— Consigne —
Transcrivez fidèlement le passage de l'extrait sur les compteurs intelligents qui commence aux mots « La capacité de » et s'arrête après « n’ayant pas accès à l’électricité. ».

— Extrait du texte —
▬▬▬
Le compteur intelligent, également appelé compteur communicant, est un dispositif permettant de fournir les informations de consommations énergétiques en « temps quasi réel » et d’informer, par extension, de l’état du réseau. La technologie de communication utilisée, dite AMR (Automated Meter Reading), a pour objet de transmettre les informations par différents canaux tels que CPL, GSM, Internet etc.
De plus, le compteur intelligent est « programmable à distance », c’est-à-dire qu’il permet de piloter le réseau par ordre télécommandé. On parle alors d’une méthode de gestion avancée du système des compteurs dite AMM (Advanced Meter Management), permettant une communication bidirectionnelle.
Le type de compteur intelligent change en fonction des constructeurs et les fonctionnalités proposées peuvent différer selon les pays.
En France par exemple, le projet Linky est basé sur un compteur qui communique par liaison CPL/GPRS, programmable à distance.
Le principal objectif des compteurs intelligents est de résoudre les problématiques énergétiques telles que :
- optimiser les pertes techniques et non techniques (dans certains pays comme ce fut le cas en Italie);
- maîtriser sa consommation d’énergie;
- optimiser la qualité de fourniture d’électricité
Intérêt du compteur intelligent pour le continent africain
Le compteur électrique intelligent, brique essentielle des smart grids, laisse entrevoir des perspectives de développement importante pour le continent africain.
Il est cependant difficile de parler de l’Afrique en général, tant les disparités sont importantes en terme d’électrification. Le taux d’électrification du continent est de 42% (99% au Maghreb et 29% en Afrique subsaharienne) et il varie énormément entre les zones urbaines et rurales.
La capacité de production électrique de l’Afrique est aujourd’hui d’environ 74 GW, soit l’équivalent de l’Espagne qui compte 45 millions d’habitants alors que l’Afrique en compte 860 millions. La population devrait atteindre les 2 milliards à l’horizon 2050 et accroitre la part de personne n’ayant pas accès à l’électricité.
Malgré des ressources énergétiques très importantes (10% des réserves hydrauliques mondiales, 10% des réserves mondiales de pétrole, 8% des réserves mondiales de gaz et 6% des réserves mondiales de charbon et un potentiel solaire important), les deux tiers des habitants d’Afrique subsaharienne n’ont pas accès à l’électricité. Ce faible taux s’explique en partie par le manque d’infrastructures et la vétusté des équipements entraînant ainsi des délestages fréquents qui pénalisent la vie de nombreux habitants et le développement industriel.
▬▬▬
— Données enregistrées —
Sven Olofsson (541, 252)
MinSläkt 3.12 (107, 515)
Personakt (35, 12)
▬▬▬
— Corrigé —
La capacité de production électrique de l’Afrique est aujourd’hui d’environ 74 GW, soit l’équivalent de l’Espagne qui compte 45 millions d’habitants alors que l’Afrique en compte 860 millions. La population devrait atteindre les 2 milliards à l’horizon 2050 et accroitre la part de personne n’ayant pas accès à l’électricité.